# Process substitution

# Compare two files from the web

The following compares two files with diff using process substitution instead of creating temporary files.

diff <(curl http://www.example.com/page1) <(curl http://www.example.com/page2)

# Feed a while loop with the output of a command

This feeds a while loop with the output of a grep command:

while IFS=":" read -r user _
do
    # "$user" holds the username in /etc/passwd
done < <(grep "hello" /etc/passwd)

# Concatenating files

It is well known that you cannot use the same file for input and ouput in the same command. For instance,

$ cat header.txt body.txt >body.txt

doesn’t do what you want. By the time cat reads body.txt, it has already been truncated by the redirection and it is empty. The final result will be that body.txt will hold the contents of header.txt only.

One might think to avoid this with process substitution, that is, that the command

$ cat header.txt <(cat body.txt) > body.txt

will force the original contents of body.txt to be somehow saved in some buffer somewhere before the file is truncated by the redirection. It doesn’t work. The cat in parentheses begins reading the file only after all file descriptors have been set up, just like the outer one. There is no point in trying to use process substitution in this case.

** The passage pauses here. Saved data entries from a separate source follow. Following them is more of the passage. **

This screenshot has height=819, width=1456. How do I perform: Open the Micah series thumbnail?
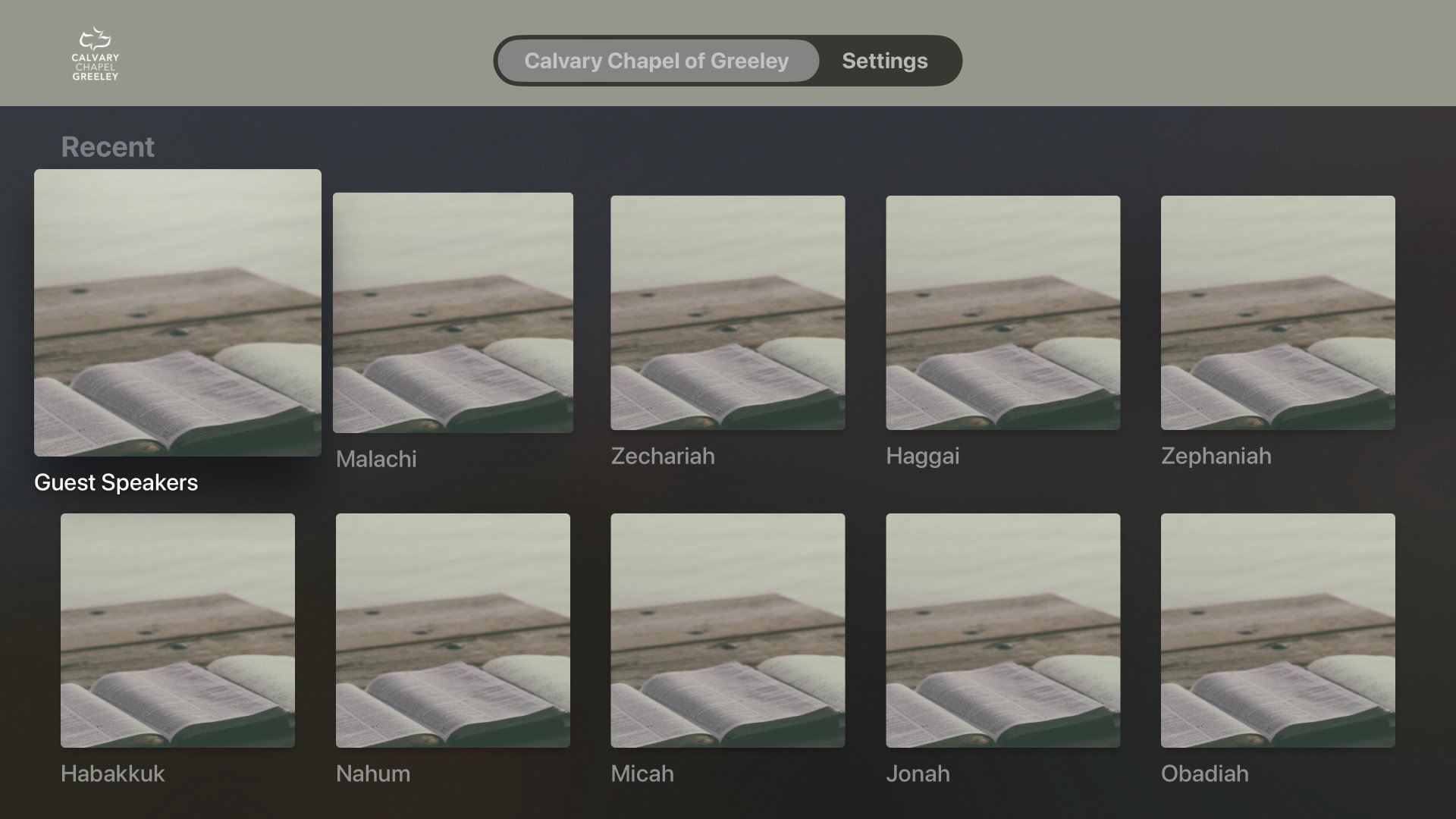(727, 630)
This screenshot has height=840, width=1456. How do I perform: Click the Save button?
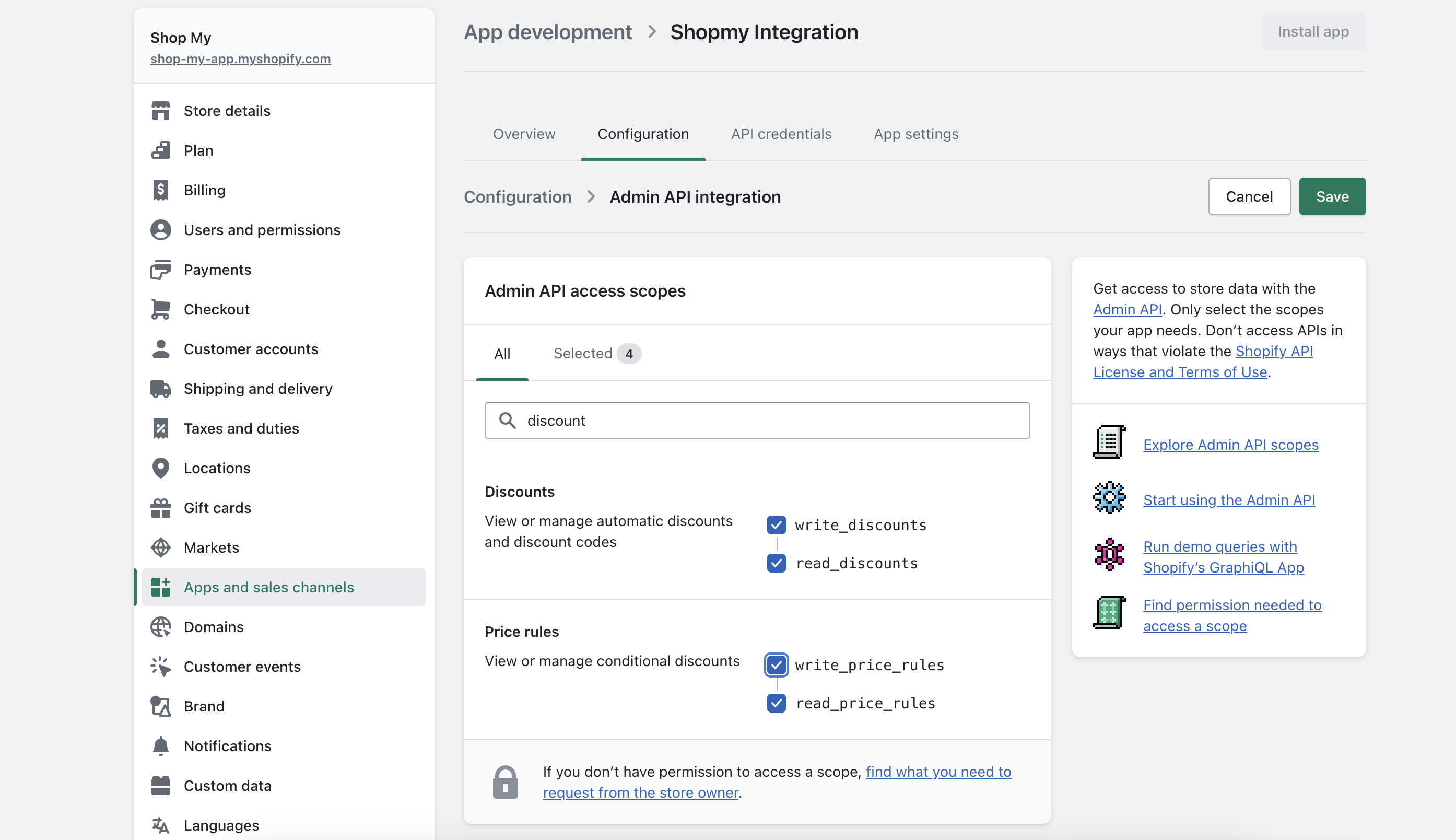(1332, 196)

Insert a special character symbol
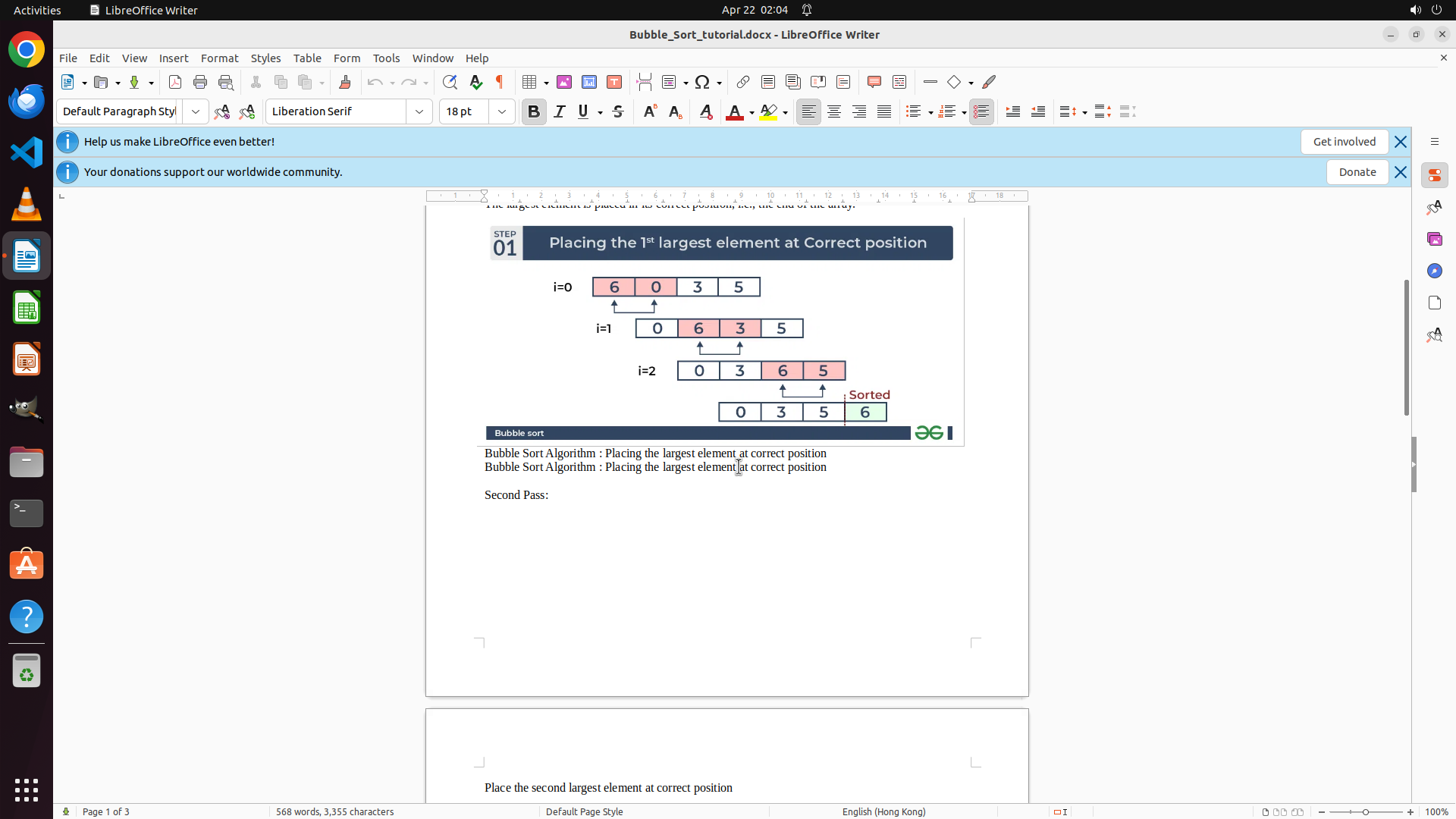tap(702, 82)
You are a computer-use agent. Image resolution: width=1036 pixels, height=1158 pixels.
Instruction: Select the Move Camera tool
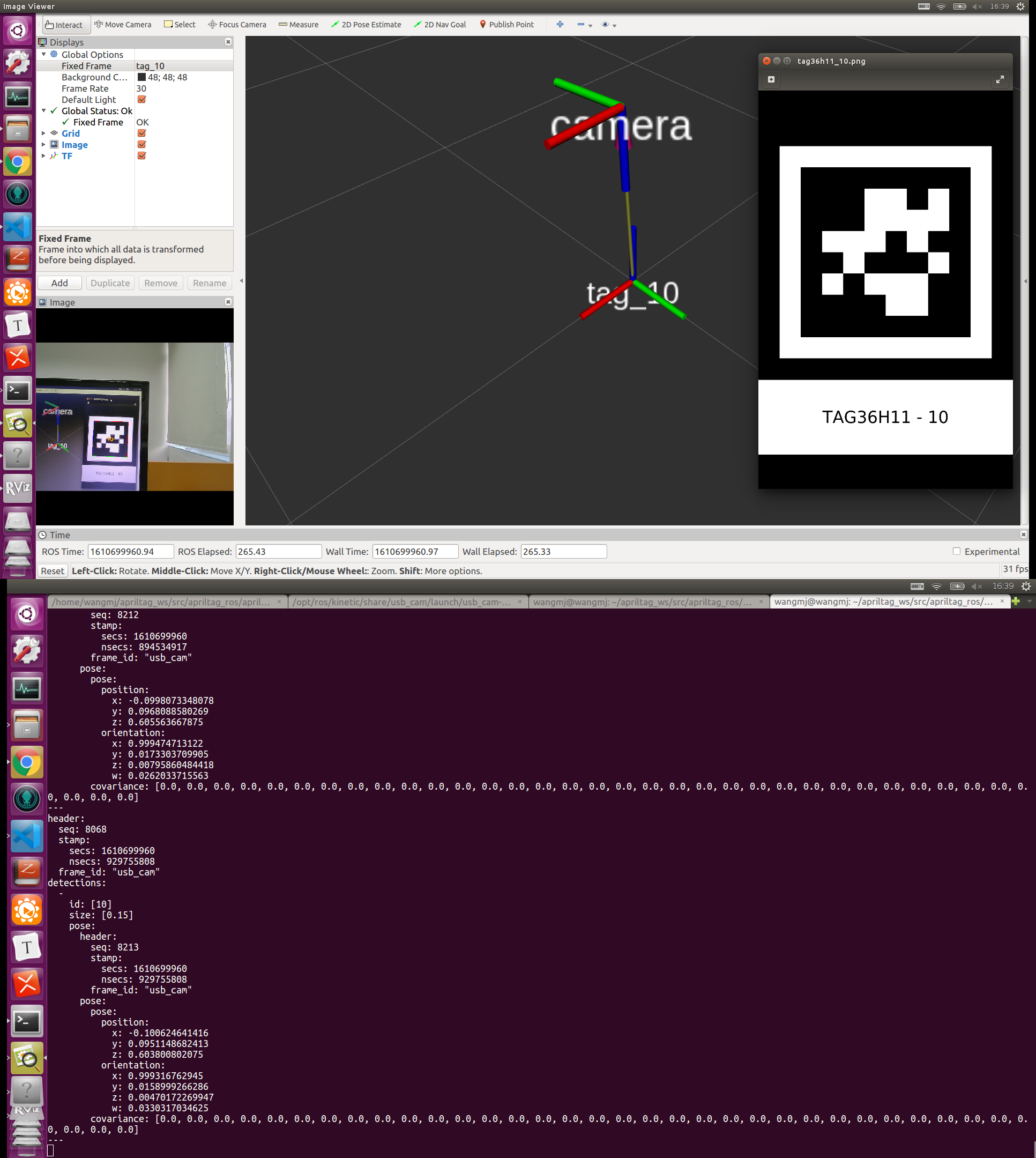pyautogui.click(x=122, y=25)
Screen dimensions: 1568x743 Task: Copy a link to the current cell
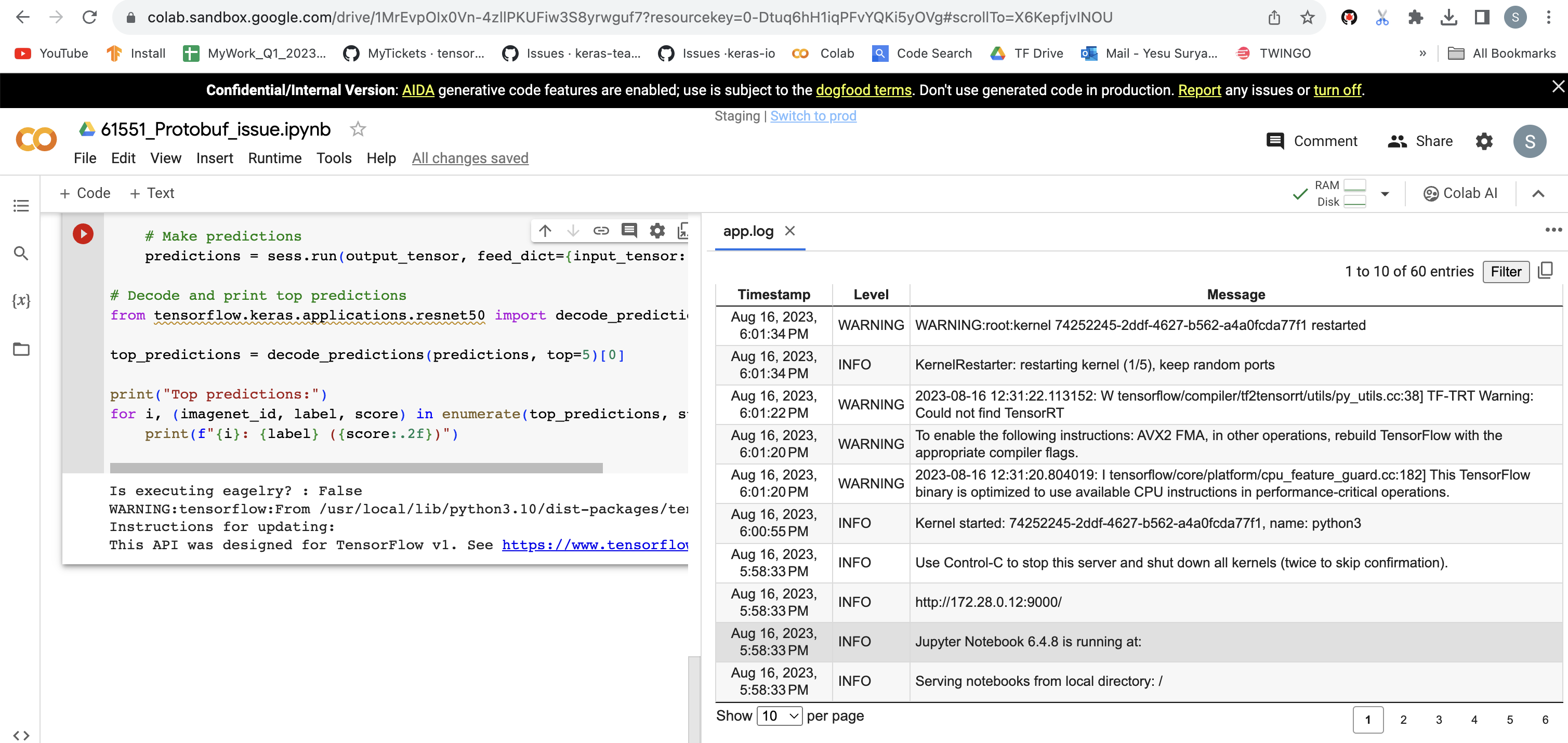pos(601,231)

The only way to prepend a file to another file is to create an intermediate one:

$ cat header.txt body.txt >body.txt.new
$ mv body.txt.new body.txt

which is what sed or perl or similar programs do under the carpet when called with an edit-in-place option (usually -i).

# With paste command

# Process substitution with paste command is common
# To compare the contents of two directories
paste <( ls /path/to/directory1 ) <( ls /path/to/directory1 )

# Stream a file through multiple programs at once

This counts the number of lines in a big file with wc -l while simultaneously compressing it with gzip. Both run concurrently.

tee >(wc -l >&2) < bigfile | gzip > bigfile.gz

Normally tee writes its input to one or more files (and stdout). We can write to commands instead of files with tee >(command).

Here the command wc -l >&2 counts the lines read from tee (which in turn is reading from bigfile). (The line count is sent to stderr (>&2) to avoid mixing with the input to gzip.) The stdout of tee is simultaneously fed into gzip.

# To avoid usage of a sub-shell

One major aspect of process substitution is that it lets us avoid usage of a sub-shell when piping commands from the shell.

This can be demonstrated with a simple example below. I have the following files in my current folder:

$ find . -maxdepth 1 -type f -print
foo bar zoo foobar foozoo barzoo 

If I pipe to a while/read loop that increments a counter as follows:

count=0
find . -maxdepth 1 -type f -print | while IFS= read -r _; do
    ((count++))
done

$count now does not contain 6, because it was modified in the sub-shell context. Any of the commands shown below are run in a sub-shell context and the scope of the variables used within are lost after the sub-shell terminates.

command &
command | command 
( command )

Process substitution will solve the problem by avoiding use the of pipe | operator as in

count=0
while IFS= read -r _; do
    ((count++))
done < <(find . -maxdepth 1 -type f -print)

This will retain the count variable value as no sub-shells are invoked.

# Remarks

Process substitution is a form of redirection where the input or output of a process (some sequence of commands) appear as a temporary file.